Aveva festeggiato i dieci anni di Mani pulite con l’ultima di una raffica di assoluzioni. Pierluigi Polverari, deputato nello sventurato Parlamento degli inquisiti sciolto da Scalfaro nel’94 e amico di Bettino Craxi, pensava in quel 2002 di aver finalmente chiuso la sua decennale partita con la giustizia. Si sbagliava, ci sono voluti altri cinque anni e altre sofferenze per guadagnare il sesto proscioglimento, anche questo con la più ampia delle motivazioni: perché il fatto non sussiste.
Il colpo di coda due anni e mezzo fa: a bussare questa volta la Procura di Potenza, nell’ennesima indagine condotta dal pm John Henry Woodcock. «Ero appena sceso dall’aereo - racconta Polverari - quando sul mio cellulare è arrivata una telefonata del Gico della Guardia di finanza. I militari dovevano notificarmi un avviso di garanzia».
L’ex parlamentare, che ha scelto di andare a vivere in Tunisia, si è sentito riafferrare dal passato: «Il mio peccato originale, l’essere rimasto vicino a Bettino negli ultimi tempi fra Tunisi e Hammamet».

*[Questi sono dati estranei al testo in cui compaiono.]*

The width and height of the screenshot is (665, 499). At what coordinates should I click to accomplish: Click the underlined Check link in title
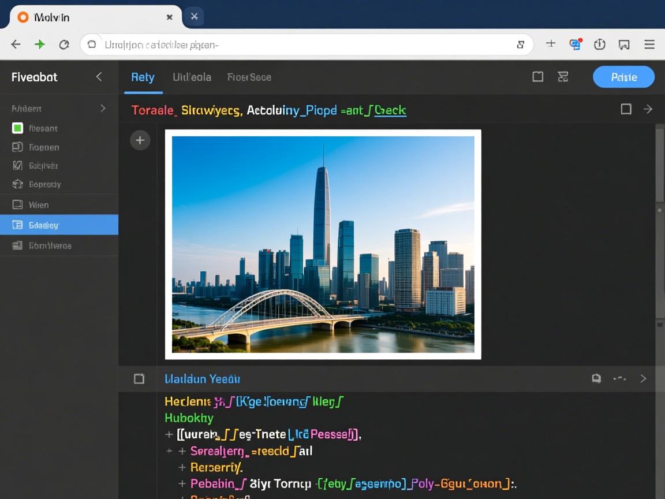pyautogui.click(x=390, y=110)
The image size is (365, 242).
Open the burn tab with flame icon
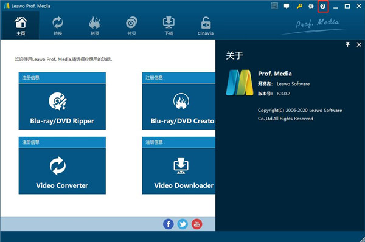pos(95,26)
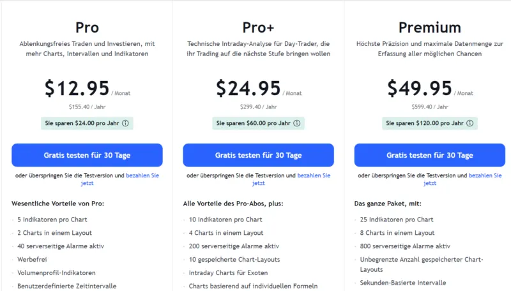Click 'Sie sparen $60.00 pro Jahr' badge
Screen dimensions: 511x291
[x=254, y=123]
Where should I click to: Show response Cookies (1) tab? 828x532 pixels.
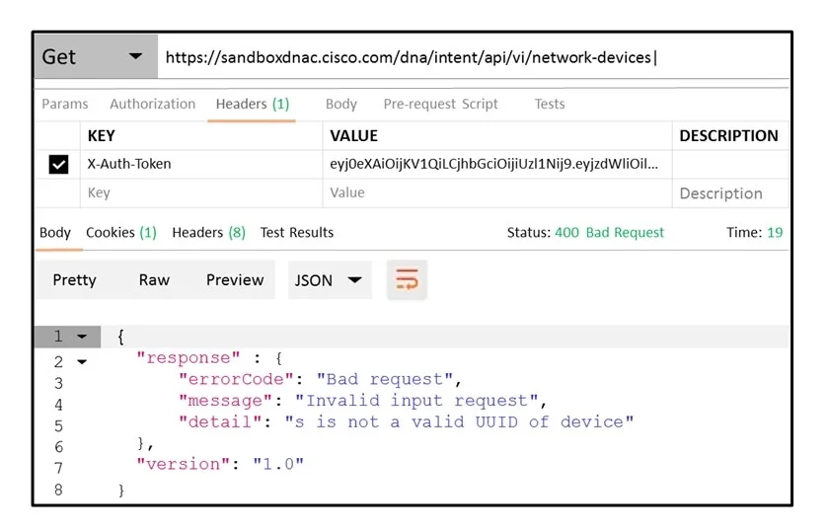click(121, 233)
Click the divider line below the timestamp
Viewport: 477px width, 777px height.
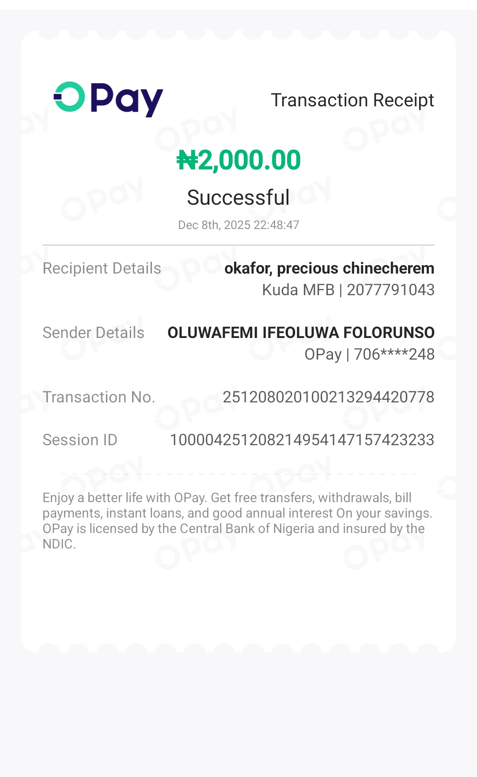tap(239, 245)
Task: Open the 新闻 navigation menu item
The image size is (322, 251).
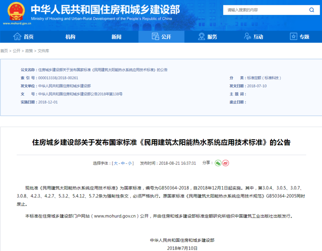Action: click(x=116, y=37)
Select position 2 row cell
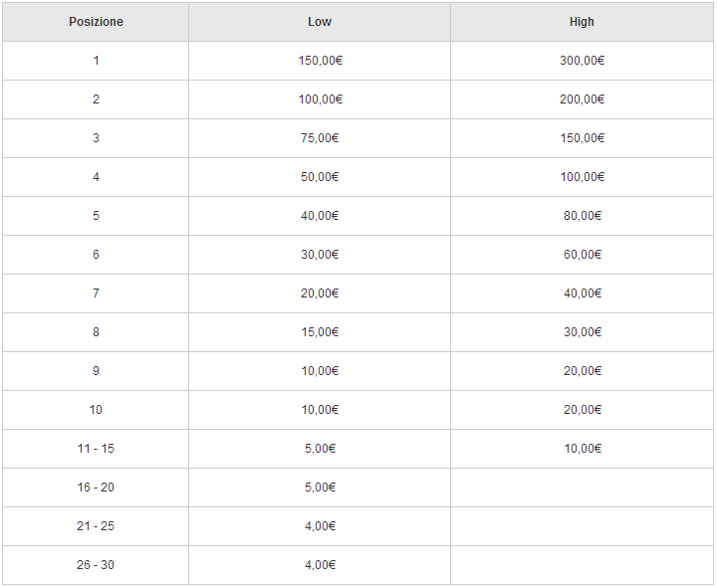This screenshot has width=717, height=587. tap(96, 99)
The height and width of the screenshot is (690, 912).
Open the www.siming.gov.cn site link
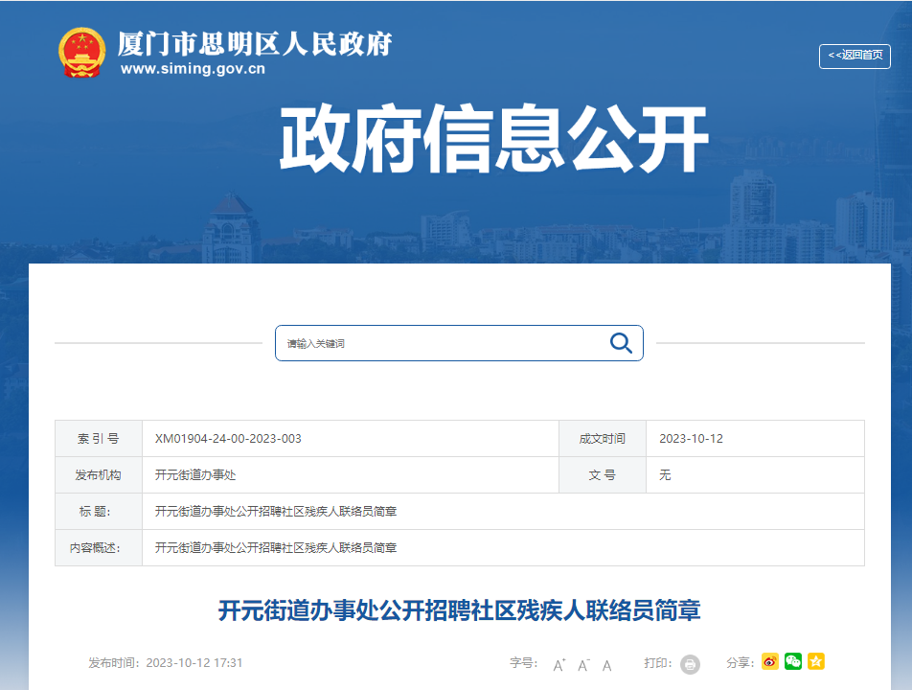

A Tunisi Polverari ha messo su un’agenzia per la cooperazione al servizio delle molte imprese tricolori che cercano affari nel più progredito Paese arabo. Proprio una triangolazione, peraltro solo abbozzata e mai arrivata in porto, gli è costata quell’ultimo guaio. «Un giorno mi ha telefonato l’ambasciatore Umberto Vattani, con cui avevo un ottimo rapporto. E Vattani mi ha detto che l’Enoi, un’impresa che faceva capo all’onorevole Gianni Pilo, era interessata al mercato del gas algerino, non più monopolio dell’Eni. Nient’altro».
Polverari spedisce un fax con le sue valutazioni. Poi l’accordo sfuma, ma il Pm avanza il sospetto che si sia mossa una rete affaristica. E fa partire gli avvisi di garanzia. Di più: «Per Polverari - spiega l’avvocato Enzo Lo Giudice - Woodcock ha chiesto gli arresti domiciliari, negati per fortuna dal gip di Potenza. Poi, ha riproposto la misura cautelare al tribunale del riesame che l’ha rigettata di nuovo».
Insomma, Polverari si è trovato veramente su un crinale scivolosissimo, col rischio di rotolare indietro fino al 1992. «Naturalmente - riprende lui - ho avuto problemi gravi sul lavoro. Anche perché molti giornali italiani hanno rilanciato l’indagine con articoli, approfondimenti, accostamenti. Mi hanno dipinto come un torbido affarista collegato per vie traverse alla famiglia Craxi e in questo modo ho perso contratti e rapporti».
La storia si è risolta in due tempi. A un certo punto - commenta Lo Giudice - abbiamo sollevato il problema della competenza. Non si capiva cosa c’entrasse Potenza in tutta questa storia e infatti la pratica è stata dirottata a Roma».

Qui il Pm ha chiesto il rinvio a giudizio degli imputati, ma il gip li ha prosciolti in udienza preliminare. Insomma, non c’è stato nemmeno bisogno di un processo. Ora, a sessantun anni, può ricominciare come consulente. Anzi, come «ambasciatore» dell’Italia a Tunisi: un ruolo che proprio Craxi gli aveva suggerito.